Short exercise - Find every line in the rows below that contains the word "Instruction" and copy each one. Match case exactly.

[Rows of pointing data]
## START
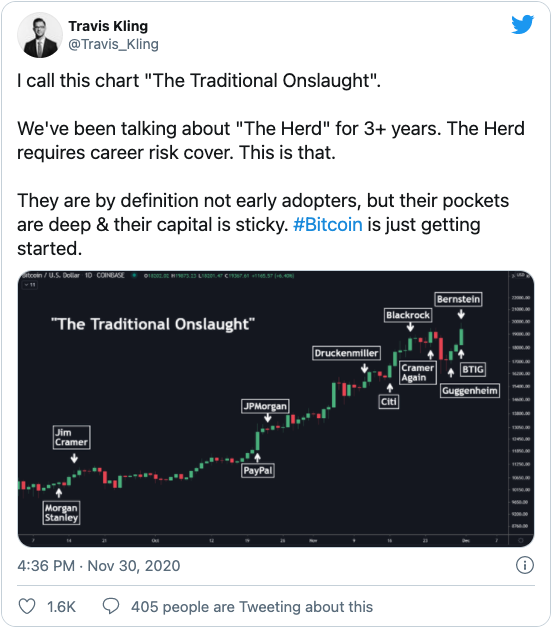This screenshot has width=553, height=628.
Task: View 405 people are Tweeting about this
Action: [252, 607]
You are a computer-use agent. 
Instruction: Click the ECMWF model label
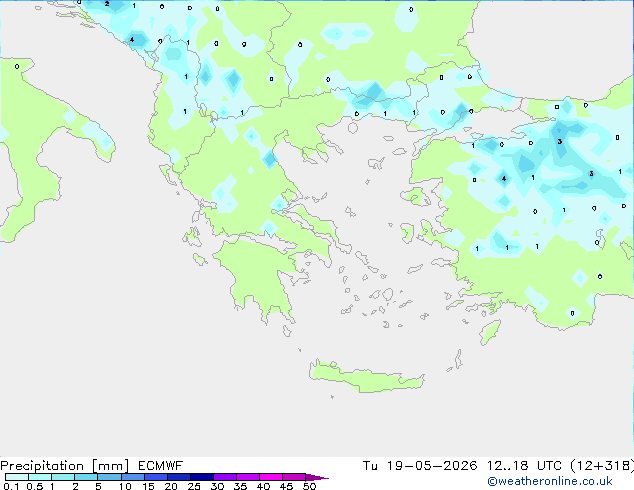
## END
Exercise output -
Instruction: Click the ECMWF model label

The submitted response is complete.